I know how much we all hate these type of questions - but what is the approx. 'going' rate for residing homes with cedar clapboards? Costs involve taking off old siding and having it hauled away. I am looking for average SF costs.

No I am not looking to quote jobs - it just occurred to me lately with some homes the amount of time involved scraping, grinding, sanding really old homes - and then trying to offer impossible warrantees, that at some point it makes more monetary sense to reside. So I am trying to figure out what is the point of diminishing returns for prepping old siding vs. just ripping off the old siding and starting with a blank slate? 

This one Colonial home I did that was approx 2,600 SF of living space size home - my crew racked up 125 Man-hours in labor in just prepping the home - washing, scraping, grinding, and finish sanding. Seems that perhaps on some of these peeling monsters a better use of labor would be to replace than to restore.


----------



## Winchester (Jun 29, 2008)

PlainPainter said:


> This one Colonial home I did that was approx 2,600 SF of living space size home - my crew racked up 125 Man-hours in labor in just prepping the home - washing, scraping, grinding, and finish sanding. Seems that perhaps on some of these peeling monsters a better use of labor would be to replace than to restore.

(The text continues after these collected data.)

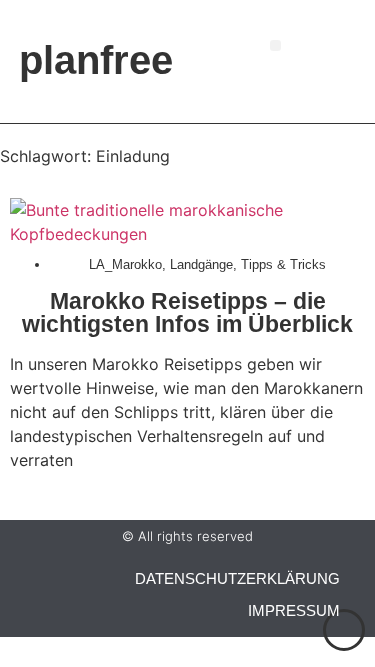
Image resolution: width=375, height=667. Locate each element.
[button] (275, 45)
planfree (96, 60)
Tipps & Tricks (283, 264)
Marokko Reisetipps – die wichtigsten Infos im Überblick (187, 312)
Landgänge (201, 264)
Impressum (294, 610)
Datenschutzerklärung (237, 578)
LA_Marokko (125, 264)
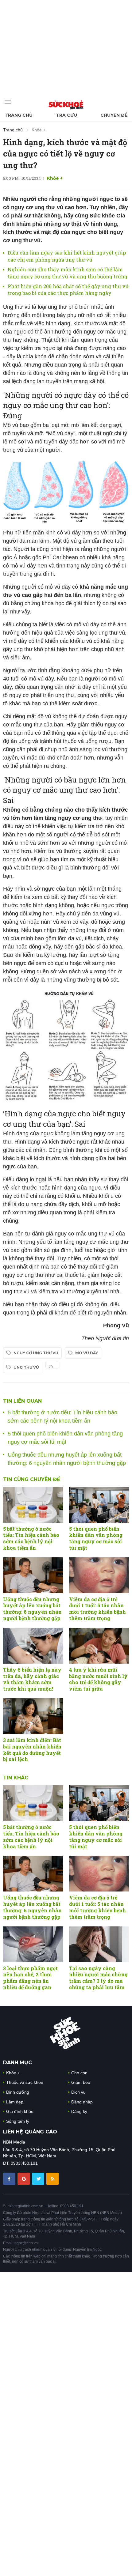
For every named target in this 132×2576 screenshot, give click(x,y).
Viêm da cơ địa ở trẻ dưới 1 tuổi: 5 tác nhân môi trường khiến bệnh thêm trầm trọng (97, 1608)
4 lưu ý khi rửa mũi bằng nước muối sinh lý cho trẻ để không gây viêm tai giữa (98, 1679)
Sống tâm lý (17, 2121)
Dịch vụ (78, 2092)
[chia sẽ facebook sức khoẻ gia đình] (10, 2178)
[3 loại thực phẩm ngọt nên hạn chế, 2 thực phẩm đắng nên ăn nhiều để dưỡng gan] (33, 1944)
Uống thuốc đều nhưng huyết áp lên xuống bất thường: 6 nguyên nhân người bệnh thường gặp (32, 1608)
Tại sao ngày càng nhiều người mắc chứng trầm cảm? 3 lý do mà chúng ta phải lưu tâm (98, 1977)
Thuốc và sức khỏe (24, 2082)
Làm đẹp (14, 2101)
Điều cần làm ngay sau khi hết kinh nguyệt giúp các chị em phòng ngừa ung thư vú (67, 255)
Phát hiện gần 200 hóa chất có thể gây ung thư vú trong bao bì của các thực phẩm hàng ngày (68, 289)
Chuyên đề (113, 115)
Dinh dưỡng (17, 2092)
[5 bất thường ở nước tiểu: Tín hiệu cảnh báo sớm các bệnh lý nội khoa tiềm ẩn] (33, 1505)
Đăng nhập (82, 2101)
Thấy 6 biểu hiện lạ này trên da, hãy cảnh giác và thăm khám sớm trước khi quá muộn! (32, 1679)
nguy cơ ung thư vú (36, 1353)
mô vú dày (86, 1353)
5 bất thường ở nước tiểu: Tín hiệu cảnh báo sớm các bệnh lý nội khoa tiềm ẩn (31, 1538)
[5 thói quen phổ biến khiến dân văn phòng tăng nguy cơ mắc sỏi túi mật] (99, 1505)
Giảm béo (80, 2082)
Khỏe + (38, 129)
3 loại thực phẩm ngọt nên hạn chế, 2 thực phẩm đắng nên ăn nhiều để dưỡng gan (30, 1977)
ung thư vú (26, 1367)
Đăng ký (79, 2111)
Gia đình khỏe (19, 2111)
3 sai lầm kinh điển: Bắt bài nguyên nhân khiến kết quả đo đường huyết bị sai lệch (32, 1749)
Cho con (79, 2072)
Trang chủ (19, 115)
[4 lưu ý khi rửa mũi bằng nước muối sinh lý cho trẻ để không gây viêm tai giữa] (99, 1646)
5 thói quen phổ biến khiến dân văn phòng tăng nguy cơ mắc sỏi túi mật (95, 1538)
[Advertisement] (46, 46)
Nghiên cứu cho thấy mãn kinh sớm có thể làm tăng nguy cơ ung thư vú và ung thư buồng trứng (67, 272)
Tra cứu (66, 115)
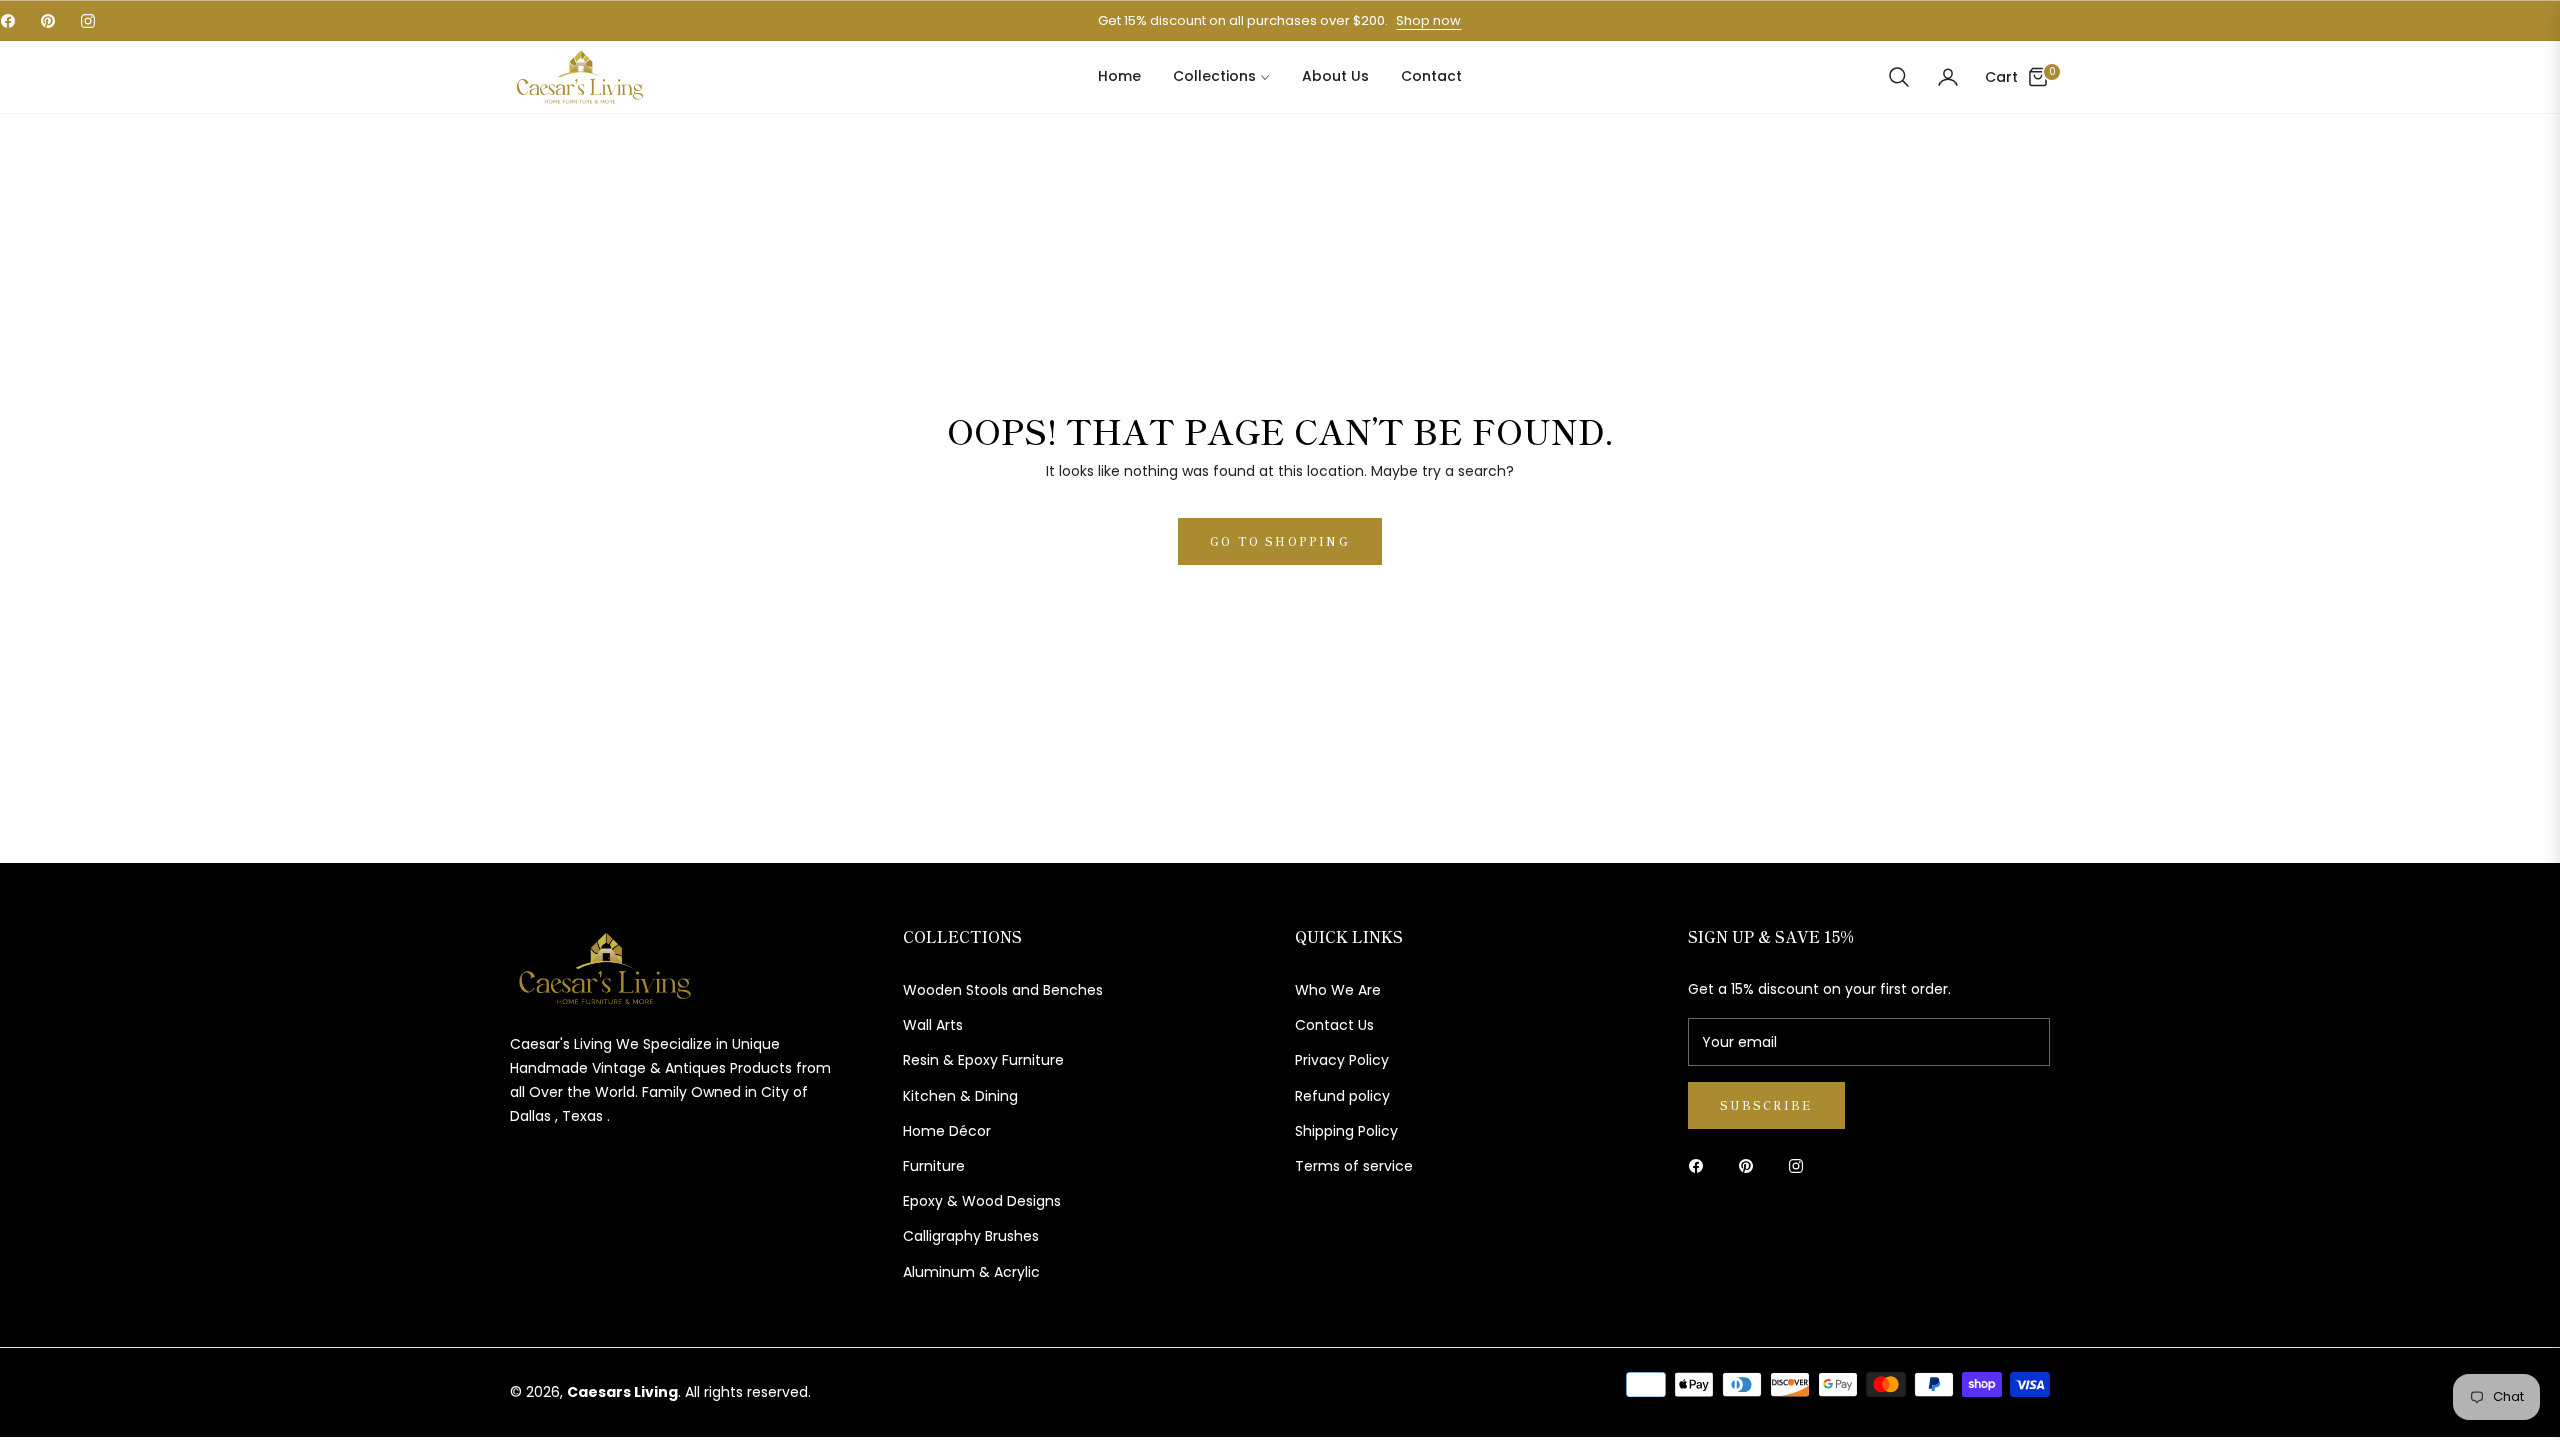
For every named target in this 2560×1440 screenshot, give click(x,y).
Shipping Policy (1346, 1131)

I think a lot of people would rather restore it even if it ended up costing more.

If I had the money, I know I would.


----------



## B.K (Dec 15, 2008)

Depends on how bad the siding is, is there a lot of rot? I personally would rip it off. 

If its in pretty good shape, and seems to have been taken care of, i would definitely try to restore it, IMO it looks a hell of a lot nicer, than new siding.

Where i live, there are plenty of old homes with original siding, and some of just need to be restored, but some people around here rip it all off and put up vinyl siding, its probably cheaper, but it looks terrible when compared to a home that has restored there older siding.

-Bill


----------



## fast fred (Sep 26, 2008)

the old wood is going to be a higher quality than anything new you put up. 

#1 cedar is going to be pretty outragous for cost, I'm assuming that's what is on the house right now.

#2 cedar is running about 1.30 -1.40 lf depending on the size. (with a large order the cost could go down to 1.20lf) but that's where I live not where you live.

unless there is major rot or damage I think it makes more sense to prep properly and repaint.


----------



## Tom Struble (Mar 2, 2007)

problem is sometimes these old houses have had insulation blown into them which inturn sometimes causes the finish to fail from moisture on the back side of the siding


----------